Les passants s’arrêtent désormais devant les espaces d’affichage à travers les différentes communes pour s’informer sur les candidats aux élections locales pour le renouvellement des APC et des APW, dont la majorité est âgée entre 26 et 53 ans et titulaires de diplômes supérieurs.
Qui sera, parmi tous ces candidats, le plus apte à diriger? s’interroge une septuagénaire, en scrutant les affiches des candidats à Dar El Beida.  « Ils sont tous les enfants de l’Algérie (…) bien que leurs programmes soient différents, l’objectif est le même: servir le citoyen et être à l’écoute de ses préoccupations », a-t-elle déclaré à l’APS.
Pour Djamel, fonctionnaire quinquagénaire, il a dit avoir participé à la majorité des derniers scrutins par conviction en vue de contribuer au changement escompté, tout en se disant déterminé à participer aux prochaines locales.
Approché par l’APS, Boualem. B ne voit aucune utilité à ces élections, vu que l’élu local ne jouit, dans la législation actuelle régissant les  collectivités locales, d’aucune prérogative importante.  Quant à Rym.T, étudiante, elle pense que « le vrai changement commence par le citoyen lui-même » et que l’élection n’est rien d’autre qu’un  comportement civilisé pour donner une légitimité populaire à celui qui souhaite gérer les affaires du citoyen. « Le vote est un devoir et consacre le droit de citoyenneté, mais le citoyen doit interagir positivement avec son entourage, car la collectivité  locale n’est finalement qu’un outil administratif, juridique et organisationnel qui requiert la participation de tous à son développement au service de l’intérêt général ».
Dans sa lecture de ce qui pourrait être considéré comme un « boom technologique » sur la scène générale de la campagne électorale, l’analyste  et professeur de sciences politiques à l’Université d’Alger, Radouane Bouhidel, a estimé que cette campagne électorale ne s’est pas écartée des  schémas habituels et de l’usage en politique dans tels rendez-vous électoraux, lors desquels la campagne débute doucement puis s’intensifie à  l’approche du jour J. Selon le même analyste, la classe politique « ne s’est pas encore remise du  choc des législatives de juin 2021 », ce qui explique un début de campagne timide, avant de reprendre son souffle.
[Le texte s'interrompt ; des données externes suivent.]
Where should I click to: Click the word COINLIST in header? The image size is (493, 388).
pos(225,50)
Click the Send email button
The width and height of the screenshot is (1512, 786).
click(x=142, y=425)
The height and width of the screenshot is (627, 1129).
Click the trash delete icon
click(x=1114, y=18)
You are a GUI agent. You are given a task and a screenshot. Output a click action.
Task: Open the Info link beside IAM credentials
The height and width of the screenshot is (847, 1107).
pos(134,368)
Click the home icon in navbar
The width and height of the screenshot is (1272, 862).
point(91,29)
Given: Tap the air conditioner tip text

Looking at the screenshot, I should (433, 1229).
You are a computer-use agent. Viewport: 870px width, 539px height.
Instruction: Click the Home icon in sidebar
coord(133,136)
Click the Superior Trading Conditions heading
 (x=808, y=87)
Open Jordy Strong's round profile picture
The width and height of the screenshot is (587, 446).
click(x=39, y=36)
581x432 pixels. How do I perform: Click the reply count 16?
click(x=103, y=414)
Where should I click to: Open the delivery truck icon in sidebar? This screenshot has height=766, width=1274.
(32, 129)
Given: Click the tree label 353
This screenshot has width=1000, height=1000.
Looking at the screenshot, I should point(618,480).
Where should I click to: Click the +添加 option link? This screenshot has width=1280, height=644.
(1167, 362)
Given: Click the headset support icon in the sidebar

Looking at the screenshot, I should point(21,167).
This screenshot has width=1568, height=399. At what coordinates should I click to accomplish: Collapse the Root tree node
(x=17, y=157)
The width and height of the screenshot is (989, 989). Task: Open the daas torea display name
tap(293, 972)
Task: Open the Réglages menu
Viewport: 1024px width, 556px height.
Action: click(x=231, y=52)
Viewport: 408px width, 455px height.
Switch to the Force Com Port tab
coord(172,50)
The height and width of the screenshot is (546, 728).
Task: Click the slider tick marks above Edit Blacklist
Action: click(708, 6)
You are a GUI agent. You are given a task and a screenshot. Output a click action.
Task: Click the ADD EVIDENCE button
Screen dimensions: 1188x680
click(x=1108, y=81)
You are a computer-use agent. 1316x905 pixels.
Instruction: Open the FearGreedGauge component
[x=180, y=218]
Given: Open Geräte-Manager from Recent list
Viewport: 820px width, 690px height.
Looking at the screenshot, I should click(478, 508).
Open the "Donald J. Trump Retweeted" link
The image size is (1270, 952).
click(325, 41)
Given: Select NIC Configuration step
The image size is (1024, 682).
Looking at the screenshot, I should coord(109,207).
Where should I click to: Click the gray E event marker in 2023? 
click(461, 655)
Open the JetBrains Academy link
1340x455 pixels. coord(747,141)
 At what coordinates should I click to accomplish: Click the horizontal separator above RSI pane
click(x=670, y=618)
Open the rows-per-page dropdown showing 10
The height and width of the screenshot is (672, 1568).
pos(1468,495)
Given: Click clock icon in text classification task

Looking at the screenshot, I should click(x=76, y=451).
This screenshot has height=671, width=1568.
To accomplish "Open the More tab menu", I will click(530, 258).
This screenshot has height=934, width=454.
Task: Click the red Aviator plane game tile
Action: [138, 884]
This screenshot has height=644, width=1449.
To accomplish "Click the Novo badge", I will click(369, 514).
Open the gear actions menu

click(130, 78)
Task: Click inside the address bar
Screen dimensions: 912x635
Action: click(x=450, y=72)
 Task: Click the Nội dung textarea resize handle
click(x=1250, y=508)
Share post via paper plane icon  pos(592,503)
M. Bouhidel a indiqué que la campagne s’était « intensifiée » sur les réseaux sociaux, en particulier l’espace bleu (Facebook), qui se sont transformés en tribunes de promotion des programmes, une tendance qui se développe d’un scrutin à un autre.
La campagne actuelle a dévoilé une prise de conscience politique chez les jeunes qui aspirent à rompre définitivement avec les pratiques du passé et amorcer une nouvelle ère de démocratie participative, a-t-il poursuivi.